:: STATED GOAL ::
Swap "Instruction" for "Command" in the material, starting with its first line and going on through the line that contains "The height and width of the screenshot is (624, 995).". Give those lines again with everything else unchanged.

:: RECORD SET ::

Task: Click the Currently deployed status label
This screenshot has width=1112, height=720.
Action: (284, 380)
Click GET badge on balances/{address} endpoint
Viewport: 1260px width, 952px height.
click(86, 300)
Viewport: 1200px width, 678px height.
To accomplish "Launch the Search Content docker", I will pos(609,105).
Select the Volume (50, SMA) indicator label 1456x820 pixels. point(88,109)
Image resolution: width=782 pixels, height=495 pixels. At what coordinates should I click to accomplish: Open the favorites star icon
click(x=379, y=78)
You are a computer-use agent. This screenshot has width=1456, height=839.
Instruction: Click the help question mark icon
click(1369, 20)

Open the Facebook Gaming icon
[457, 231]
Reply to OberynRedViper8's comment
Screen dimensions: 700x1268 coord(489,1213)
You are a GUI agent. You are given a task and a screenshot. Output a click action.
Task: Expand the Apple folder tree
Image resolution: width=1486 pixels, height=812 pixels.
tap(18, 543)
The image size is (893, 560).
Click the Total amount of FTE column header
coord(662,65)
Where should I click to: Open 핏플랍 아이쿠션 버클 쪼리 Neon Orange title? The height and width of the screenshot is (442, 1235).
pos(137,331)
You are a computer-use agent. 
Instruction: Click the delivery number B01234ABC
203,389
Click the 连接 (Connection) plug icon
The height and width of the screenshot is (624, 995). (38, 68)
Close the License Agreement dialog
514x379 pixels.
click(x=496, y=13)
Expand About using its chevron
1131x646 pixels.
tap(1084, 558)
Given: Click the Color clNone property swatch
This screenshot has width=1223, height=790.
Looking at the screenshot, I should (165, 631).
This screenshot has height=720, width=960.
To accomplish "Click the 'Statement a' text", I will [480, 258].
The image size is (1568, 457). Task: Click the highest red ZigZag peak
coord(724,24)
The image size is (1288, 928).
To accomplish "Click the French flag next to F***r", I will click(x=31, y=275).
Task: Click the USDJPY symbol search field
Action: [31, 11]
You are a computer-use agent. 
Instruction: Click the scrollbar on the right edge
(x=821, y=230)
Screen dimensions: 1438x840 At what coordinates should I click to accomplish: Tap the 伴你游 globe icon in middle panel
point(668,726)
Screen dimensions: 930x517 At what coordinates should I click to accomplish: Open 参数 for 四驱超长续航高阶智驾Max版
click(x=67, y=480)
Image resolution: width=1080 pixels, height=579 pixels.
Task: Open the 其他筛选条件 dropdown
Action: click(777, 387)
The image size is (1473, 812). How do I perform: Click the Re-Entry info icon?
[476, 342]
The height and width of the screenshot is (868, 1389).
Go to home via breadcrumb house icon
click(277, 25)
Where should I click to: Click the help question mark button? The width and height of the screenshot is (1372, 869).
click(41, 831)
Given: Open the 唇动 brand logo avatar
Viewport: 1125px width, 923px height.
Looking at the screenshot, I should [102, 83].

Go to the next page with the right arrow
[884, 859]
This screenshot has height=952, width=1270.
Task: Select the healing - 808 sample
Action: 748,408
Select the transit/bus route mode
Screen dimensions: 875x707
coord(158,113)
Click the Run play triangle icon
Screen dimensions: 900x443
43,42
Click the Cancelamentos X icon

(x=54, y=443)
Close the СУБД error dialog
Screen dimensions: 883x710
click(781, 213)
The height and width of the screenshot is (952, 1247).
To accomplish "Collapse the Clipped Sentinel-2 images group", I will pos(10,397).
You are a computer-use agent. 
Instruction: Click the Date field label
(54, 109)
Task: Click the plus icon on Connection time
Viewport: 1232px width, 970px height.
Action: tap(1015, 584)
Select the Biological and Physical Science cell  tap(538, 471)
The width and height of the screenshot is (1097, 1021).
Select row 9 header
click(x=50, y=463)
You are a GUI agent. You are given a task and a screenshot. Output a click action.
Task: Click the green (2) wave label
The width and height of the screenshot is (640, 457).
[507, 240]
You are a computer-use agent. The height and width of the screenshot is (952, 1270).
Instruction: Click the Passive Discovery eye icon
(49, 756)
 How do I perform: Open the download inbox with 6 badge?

:: TASK SOLUTION ::
Task: Click the Currently deployed status label
This screenshot has width=1112, height=720.
Action: (284, 380)
Click GET badge on balances/{address} endpoint
Viewport: 1260px width, 952px height.
click(86, 300)
Viewport: 1200px width, 678px height.
To accomplish "Launch the Search Content docker", I will pos(609,105).
Select the Volume (50, SMA) indicator label 1456x820 pixels. point(88,109)
Image resolution: width=782 pixels, height=495 pixels. At what coordinates should I click to accomplish: Open the favorites star icon
click(x=379, y=78)
You are a computer-use agent. This screenshot has width=1456, height=839.
Command: Click the help question mark icon
click(1369, 20)

Open the Facebook Gaming icon
[457, 231]
Reply to OberynRedViper8's comment
Screen dimensions: 700x1268 coord(489,1213)
You are a GUI agent. You are given a task and a screenshot. Output a click action.
Task: Expand the Apple folder tree
Image resolution: width=1486 pixels, height=812 pixels.
tap(18, 543)
The image size is (893, 560).
Click the Total amount of FTE column header
coord(662,65)
Where should I click to: Open 핏플랍 아이쿠션 버클 쪼리 Neon Orange title? The height and width of the screenshot is (442, 1235).
pos(137,331)
You are a computer-use agent. 
Command: Click the delivery number B01234ABC
203,389
Click the 连接 (Connection) plug icon
The height and width of the screenshot is (624, 995). (38, 68)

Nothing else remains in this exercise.